> _Data for review_:
____________
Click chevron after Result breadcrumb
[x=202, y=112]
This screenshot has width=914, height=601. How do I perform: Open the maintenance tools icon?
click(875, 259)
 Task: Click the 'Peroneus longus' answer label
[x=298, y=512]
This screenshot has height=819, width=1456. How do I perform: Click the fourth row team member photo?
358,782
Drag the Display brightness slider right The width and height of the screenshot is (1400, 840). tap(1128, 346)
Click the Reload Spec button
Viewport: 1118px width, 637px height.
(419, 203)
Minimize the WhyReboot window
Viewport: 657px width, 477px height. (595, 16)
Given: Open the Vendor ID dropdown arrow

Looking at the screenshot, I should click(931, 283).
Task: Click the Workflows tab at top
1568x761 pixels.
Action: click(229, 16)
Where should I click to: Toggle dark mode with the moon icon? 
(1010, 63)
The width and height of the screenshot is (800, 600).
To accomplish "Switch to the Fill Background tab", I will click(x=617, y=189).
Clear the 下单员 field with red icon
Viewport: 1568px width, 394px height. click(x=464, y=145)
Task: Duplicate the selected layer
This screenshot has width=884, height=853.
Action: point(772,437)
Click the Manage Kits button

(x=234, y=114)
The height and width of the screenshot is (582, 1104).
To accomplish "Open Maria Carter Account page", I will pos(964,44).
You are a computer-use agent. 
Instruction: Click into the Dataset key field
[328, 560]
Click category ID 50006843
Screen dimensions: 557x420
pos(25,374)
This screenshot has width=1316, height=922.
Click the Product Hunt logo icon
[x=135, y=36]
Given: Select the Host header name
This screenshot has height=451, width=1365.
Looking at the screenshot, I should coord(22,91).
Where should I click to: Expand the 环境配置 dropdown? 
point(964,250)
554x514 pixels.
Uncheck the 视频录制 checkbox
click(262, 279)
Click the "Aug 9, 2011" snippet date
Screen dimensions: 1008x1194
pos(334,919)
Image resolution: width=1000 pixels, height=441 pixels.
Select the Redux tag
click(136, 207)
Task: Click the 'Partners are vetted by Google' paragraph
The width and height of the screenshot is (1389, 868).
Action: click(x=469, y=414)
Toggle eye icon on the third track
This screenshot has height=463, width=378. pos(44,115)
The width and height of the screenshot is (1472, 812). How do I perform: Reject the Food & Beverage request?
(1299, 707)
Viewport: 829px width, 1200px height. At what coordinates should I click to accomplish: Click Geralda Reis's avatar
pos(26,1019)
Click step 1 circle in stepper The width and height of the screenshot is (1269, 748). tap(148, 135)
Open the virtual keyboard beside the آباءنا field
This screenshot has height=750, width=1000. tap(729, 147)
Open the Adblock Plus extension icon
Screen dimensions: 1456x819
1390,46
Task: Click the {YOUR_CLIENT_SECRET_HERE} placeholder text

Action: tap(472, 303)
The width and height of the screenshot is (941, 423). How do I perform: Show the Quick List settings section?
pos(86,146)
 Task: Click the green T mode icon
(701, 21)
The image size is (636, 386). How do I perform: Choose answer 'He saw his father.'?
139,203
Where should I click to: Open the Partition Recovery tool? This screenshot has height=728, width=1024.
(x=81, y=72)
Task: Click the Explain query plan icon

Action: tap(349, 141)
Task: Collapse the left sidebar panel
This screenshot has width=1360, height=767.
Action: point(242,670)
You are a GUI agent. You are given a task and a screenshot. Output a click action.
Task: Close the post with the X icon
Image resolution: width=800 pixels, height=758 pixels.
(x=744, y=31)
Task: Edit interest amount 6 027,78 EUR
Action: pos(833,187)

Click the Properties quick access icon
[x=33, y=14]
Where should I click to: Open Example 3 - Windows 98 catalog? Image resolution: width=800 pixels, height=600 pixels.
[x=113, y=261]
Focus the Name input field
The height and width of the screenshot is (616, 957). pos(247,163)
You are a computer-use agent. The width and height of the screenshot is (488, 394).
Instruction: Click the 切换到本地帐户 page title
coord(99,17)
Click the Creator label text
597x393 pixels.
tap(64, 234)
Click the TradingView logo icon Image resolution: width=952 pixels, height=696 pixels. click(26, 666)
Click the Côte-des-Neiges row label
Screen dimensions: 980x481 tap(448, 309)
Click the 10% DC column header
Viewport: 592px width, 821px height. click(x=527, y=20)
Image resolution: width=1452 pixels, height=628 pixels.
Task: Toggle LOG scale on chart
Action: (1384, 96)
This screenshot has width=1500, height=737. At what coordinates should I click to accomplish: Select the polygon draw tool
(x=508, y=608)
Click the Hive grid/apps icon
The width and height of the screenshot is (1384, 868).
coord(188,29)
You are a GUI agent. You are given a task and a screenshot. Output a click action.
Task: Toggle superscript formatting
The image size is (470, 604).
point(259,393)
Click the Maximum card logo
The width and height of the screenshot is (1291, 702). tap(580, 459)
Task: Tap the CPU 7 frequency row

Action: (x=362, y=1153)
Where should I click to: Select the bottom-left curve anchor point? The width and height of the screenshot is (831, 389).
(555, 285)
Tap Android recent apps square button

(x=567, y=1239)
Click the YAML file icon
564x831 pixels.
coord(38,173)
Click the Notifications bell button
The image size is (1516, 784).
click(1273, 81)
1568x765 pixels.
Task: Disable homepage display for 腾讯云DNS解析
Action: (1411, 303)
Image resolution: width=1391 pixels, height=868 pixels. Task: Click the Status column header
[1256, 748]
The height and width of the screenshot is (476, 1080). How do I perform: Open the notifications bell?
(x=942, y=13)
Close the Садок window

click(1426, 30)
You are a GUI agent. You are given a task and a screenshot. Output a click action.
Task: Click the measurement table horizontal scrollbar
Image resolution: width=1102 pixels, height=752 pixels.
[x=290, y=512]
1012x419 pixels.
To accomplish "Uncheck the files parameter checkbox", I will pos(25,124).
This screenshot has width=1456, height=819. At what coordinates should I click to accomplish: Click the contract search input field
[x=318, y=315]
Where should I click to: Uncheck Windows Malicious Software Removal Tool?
____________
> _Work instructions_: The listing above must be transcribed exactly, line by line.

> _Exercise result_:
Click chevron after Result breadcrumb
[x=202, y=112]
This screenshot has width=914, height=601. How do I perform: Open the maintenance tools icon?
click(875, 259)
 Task: Click the 'Peroneus longus' answer label
[x=298, y=512]
This screenshot has height=819, width=1456. How do I perform: Click the fourth row team member photo?
358,782
Drag the Display brightness slider right The width and height of the screenshot is (1400, 840). tap(1128, 346)
Click the Reload Spec button
Viewport: 1118px width, 637px height.
(419, 203)
Minimize the WhyReboot window
Viewport: 657px width, 477px height. (595, 16)
Given: Open the Vendor ID dropdown arrow

Looking at the screenshot, I should click(931, 283).
Task: Click the Workflows tab at top
1568x761 pixels.
Action: click(229, 16)
Where should I click to: Toggle dark mode with the moon icon? 
(1010, 63)
The width and height of the screenshot is (800, 600).
To accomplish "Switch to the Fill Background tab", I will click(x=617, y=189).
Clear the 下单员 field with red icon
Viewport: 1568px width, 394px height. click(x=464, y=145)
Task: Duplicate the selected layer
This screenshot has width=884, height=853.
Action: point(772,437)
Click the Manage Kits button

(x=234, y=114)
The height and width of the screenshot is (582, 1104).
To accomplish "Open Maria Carter Account page", I will pos(964,44).
You are a computer-use agent. 
Instruction: Click into the Dataset key field
[328, 560]
Click category ID 50006843
Screen dimensions: 557x420
pos(25,374)
This screenshot has width=1316, height=922.
Click the Product Hunt logo icon
[x=135, y=36]
Given: Select the Host header name
This screenshot has height=451, width=1365.
Looking at the screenshot, I should coord(22,91).
Where should I click to: Expand the 环境配置 dropdown? 
point(964,250)
554x514 pixels.
Uncheck the 视频录制 checkbox
click(262, 279)
Click the "Aug 9, 2011" snippet date
Screen dimensions: 1008x1194
pos(334,919)
Image resolution: width=1000 pixels, height=441 pixels.
Select the Redux tag
click(136, 207)
Task: Click the 'Partners are vetted by Google' paragraph
The width and height of the screenshot is (1389, 868).
Action: click(x=469, y=414)
Toggle eye icon on the third track
This screenshot has height=463, width=378. pos(44,115)
The width and height of the screenshot is (1472, 812). How do I perform: Reject the Food & Beverage request?
(1299, 707)
Viewport: 829px width, 1200px height. At what coordinates should I click to accomplish: Click Geralda Reis's avatar
pos(26,1019)
Click step 1 circle in stepper The width and height of the screenshot is (1269, 748). tap(148, 135)
Open the virtual keyboard beside the آباءنا field
This screenshot has height=750, width=1000. tap(729, 147)
Open the Adblock Plus extension icon
Screen dimensions: 1456x819
1390,46
Task: Click the {YOUR_CLIENT_SECRET_HERE} placeholder text

Action: tap(472, 303)
The width and height of the screenshot is (941, 423). How do I perform: Show the Quick List settings section?
pos(86,146)
 Task: Click the green T mode icon
(701, 21)
The image size is (636, 386). How do I perform: Choose answer 'He saw his father.'?
139,203
Where should I click to: Open the Partition Recovery tool? This screenshot has height=728, width=1024.
(x=81, y=72)
Task: Click the Explain query plan icon

Action: tap(349, 141)
Task: Collapse the left sidebar panel
This screenshot has width=1360, height=767.
Action: point(242,670)
You are a GUI agent. You are given a task and a screenshot. Output a click action.
Task: Close the post with the X icon
Image resolution: width=800 pixels, height=758 pixels.
(x=744, y=31)
Task: Edit interest amount 6 027,78 EUR
Action: pos(833,187)

Click the Properties quick access icon
[x=33, y=14]
Where should I click to: Open Example 3 - Windows 98 catalog? Image resolution: width=800 pixels, height=600 pixels.
[x=113, y=261]
Focus the Name input field
The height and width of the screenshot is (616, 957). pos(247,163)
You are a computer-use agent. The width and height of the screenshot is (488, 394).
Instruction: Click the 切换到本地帐户 page title
coord(99,17)
Click the Creator label text
597x393 pixels.
tap(64, 234)
Click the TradingView logo icon Image resolution: width=952 pixels, height=696 pixels. click(26, 666)
Click the Côte-des-Neiges row label
Screen dimensions: 980x481 tap(448, 309)
Click the 10% DC column header
Viewport: 592px width, 821px height. click(x=527, y=20)
Image resolution: width=1452 pixels, height=628 pixels.
Task: Toggle LOG scale on chart
Action: (1384, 96)
This screenshot has width=1500, height=737. At what coordinates should I click to accomplish: Select the polygon draw tool
(x=508, y=608)
Click the Hive grid/apps icon
The width and height of the screenshot is (1384, 868).
coord(188,29)
You are a GUI agent. You are given a task and a screenshot. Output a click action.
Task: Toggle superscript formatting
The image size is (470, 604).
point(259,393)
Click the Maximum card logo
The width and height of the screenshot is (1291, 702). tap(580, 459)
Task: Tap the CPU 7 frequency row

Action: (x=362, y=1153)
Where should I click to: Select the bottom-left curve anchor point? The width and height of the screenshot is (831, 389).
(555, 285)
Tap Android recent apps square button

(x=567, y=1239)
Click the YAML file icon
564x831 pixels.
coord(38,173)
Click the Notifications bell button
The image size is (1516, 784).
click(1273, 81)
1568x765 pixels.
Task: Disable homepage display for 腾讯云DNS解析
Action: (1411, 303)
Image resolution: width=1391 pixels, height=868 pixels. Task: Click the Status column header
[1256, 748]
The height and width of the screenshot is (476, 1080). How do I perform: Open the notifications bell?
(x=942, y=13)
Close the Садок window

click(1426, 30)
You are a GUI agent. You are given a task and a screenshot. Output a click action.
Task: Click the measurement table horizontal scrollbar
Image resolution: width=1102 pixels, height=752 pixels.
[x=290, y=512]
1012x419 pixels.
To accomplish "Uncheck the files parameter checkbox", I will pos(25,124).
This screenshot has width=1456, height=819. At what coordinates should I click to accomplish: Click the contract search input field
[x=318, y=315]
Where should I click to: Uncheck Windows Malicious Software Removal Tool?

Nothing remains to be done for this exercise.